» Work request: Which lines run from the one containing "This screenshot has width=1238, height=1772." to the end of the records? Write them out exactly, both ends included, and nothing else.

[Saved data entries]

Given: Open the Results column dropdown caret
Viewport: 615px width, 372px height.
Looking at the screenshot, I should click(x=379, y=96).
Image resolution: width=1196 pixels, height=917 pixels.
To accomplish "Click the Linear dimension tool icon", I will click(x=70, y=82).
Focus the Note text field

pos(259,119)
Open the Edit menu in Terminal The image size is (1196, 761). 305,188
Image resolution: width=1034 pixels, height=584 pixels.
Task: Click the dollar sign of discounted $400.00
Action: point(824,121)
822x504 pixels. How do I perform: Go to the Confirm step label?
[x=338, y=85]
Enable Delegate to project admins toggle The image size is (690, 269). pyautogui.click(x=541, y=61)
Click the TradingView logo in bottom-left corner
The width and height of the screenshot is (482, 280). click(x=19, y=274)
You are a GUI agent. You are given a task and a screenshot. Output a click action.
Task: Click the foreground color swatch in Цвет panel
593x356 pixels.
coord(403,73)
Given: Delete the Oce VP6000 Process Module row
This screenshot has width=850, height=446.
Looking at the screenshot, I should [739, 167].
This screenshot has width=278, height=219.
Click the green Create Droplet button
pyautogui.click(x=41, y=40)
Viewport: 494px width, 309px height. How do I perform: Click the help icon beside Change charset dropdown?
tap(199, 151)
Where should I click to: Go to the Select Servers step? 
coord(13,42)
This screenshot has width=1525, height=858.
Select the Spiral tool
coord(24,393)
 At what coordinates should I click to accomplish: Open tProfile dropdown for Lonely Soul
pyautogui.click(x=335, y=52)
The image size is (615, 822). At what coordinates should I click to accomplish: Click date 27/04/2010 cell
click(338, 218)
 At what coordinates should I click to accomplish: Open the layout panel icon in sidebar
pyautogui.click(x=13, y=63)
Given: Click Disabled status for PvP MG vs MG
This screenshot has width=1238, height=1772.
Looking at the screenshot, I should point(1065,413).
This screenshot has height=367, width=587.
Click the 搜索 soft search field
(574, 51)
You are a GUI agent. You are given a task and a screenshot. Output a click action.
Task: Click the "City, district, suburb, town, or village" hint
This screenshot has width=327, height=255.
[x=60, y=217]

» Task response:
This screenshot has width=1238, height=1772.
Looking at the screenshot, I should point(1065,413).
This screenshot has height=367, width=587.
Click the 搜索 soft search field
(574, 51)
You are a GUI agent. You are given a task and a screenshot. Output a click action.
Task: Click the "City, district, suburb, town, or village" hint
This screenshot has width=327, height=255.
[x=60, y=217]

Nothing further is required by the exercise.